Titan is the successor to ORNL’s Jaguar supercomputer (actually, it’s really an upgrade of Jaguar), which itself sat atop the TOP500 rankings a few years ago. Since then, computers in China, Japan, and elsewhere have really given the U.S. a serious run for its money, unseating Jaguar for the number one position and pushing other systems down the rankings at times. For ORNL and the U.S. Department of Energy, it has to be nice to have two separate systems sitting in the top two spots on the TOP500.

But more significantly, today’s rankings demonstrate that hybrid processing–using graphics processing units (GPUs) to augment the central processing units traditionally deployed in supercomputers–could be the real way forward for supercomputing, at least in the near term. Titan officially recorded speeds of 17.59 petaflops (that’s quadrillions of calculations per second), yet the entire computing apparatus fits into the same 200 server cabinets as the 2.3-petaflop Jaguar. That’s because GPUs are better at some kinds of operations that CPUs aren’t necessarily so good at–especially operations that involve more parallel kinds of computing. By coupling NVIDIA Tesla GPUs with 16-core AMD CPUs, the engineers at Cray that built Titan for ORNL were able to increase computing performance by a factor several times greater than its increase in energy consumption (or size).

That’s very important going forward. The goal across the globe right now is to develop an exascale machine (an exaflop is equivalent to 1,000 petaflops–so we have a ways to go), and the U.S. is trying to do so on a budget. So proving that GPU augmented machines can outperform the very best supercomputers in the world could mark the beginning of a sea change in the science and engineering of supercomputing.

Right now, 62 systems on the TOP500 list are accelerated in this way, including China’s Tianhe-1A, which sat atop the list back in 2010 but now ranks number eight. That’s up from 58 systems six months ago, and the number is likely to continue growing. The time may soon be upon us when it’s simply unfeasible to compete for the top 10 or even the top 25 systems in the world without leveraging some kind of acceleration technology, and that’s probably a good thing.
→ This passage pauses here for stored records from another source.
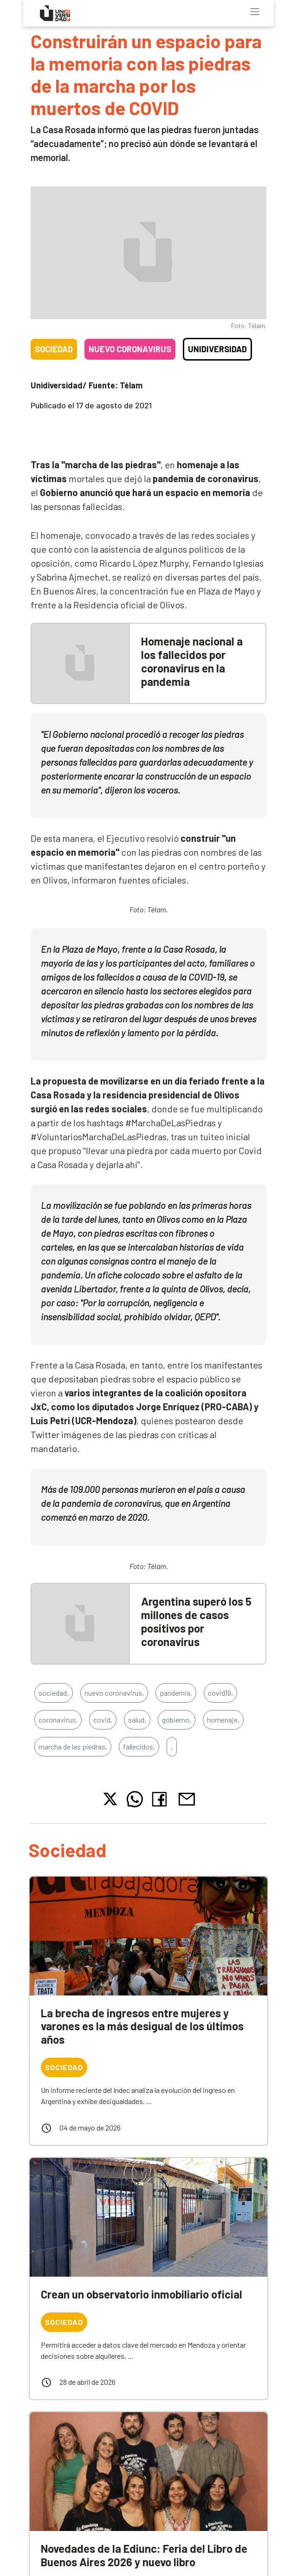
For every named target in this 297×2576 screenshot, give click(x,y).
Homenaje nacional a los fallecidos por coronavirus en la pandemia (192, 661)
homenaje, (223, 1719)
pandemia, (176, 1692)
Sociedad (54, 349)
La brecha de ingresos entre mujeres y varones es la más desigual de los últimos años (142, 2026)
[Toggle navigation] (254, 11)
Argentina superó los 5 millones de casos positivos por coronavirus (196, 1621)
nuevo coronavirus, (114, 1692)
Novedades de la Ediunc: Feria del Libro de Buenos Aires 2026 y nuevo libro (144, 2555)
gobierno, (176, 1719)
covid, (102, 1719)
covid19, (220, 1692)
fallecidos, (139, 1746)
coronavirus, (58, 1719)
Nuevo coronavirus (130, 349)
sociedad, (54, 1692)
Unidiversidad (217, 349)
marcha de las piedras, (73, 1746)
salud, (137, 1719)
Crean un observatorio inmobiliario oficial (141, 2294)
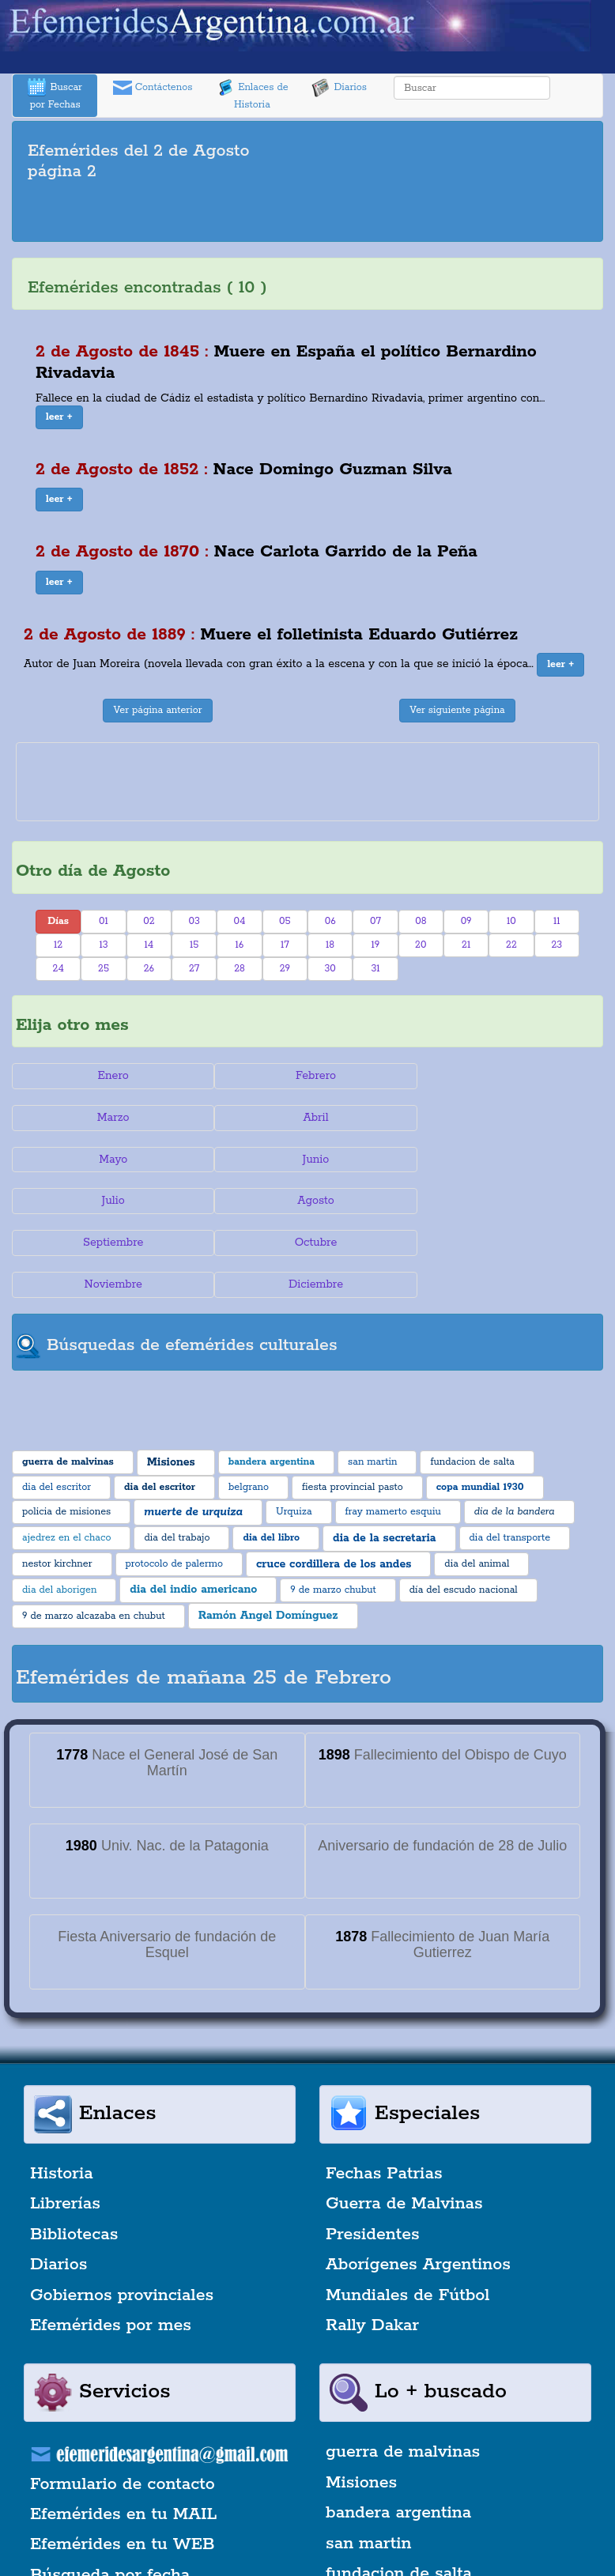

More efficient methods of crunching more data are what will lead us to the exascale age–a scale at which many computer scientists think things will get really interesting.

Rounding out the top five: Japan’s K Computer at number three, Argonne National Laboratory’s Mira (which will soon begin running the world’s largest cosmological simulations), and Germany’s JUQUEEN, which is now Europe’s most powerful system after a recent upgrade. On top of the aforementioned three in the top five, America has two more machines in the top 10–placing half of the fastest ten computers in the world within the U.S. We’ll take it.

The next rankings will be released in June of 2013.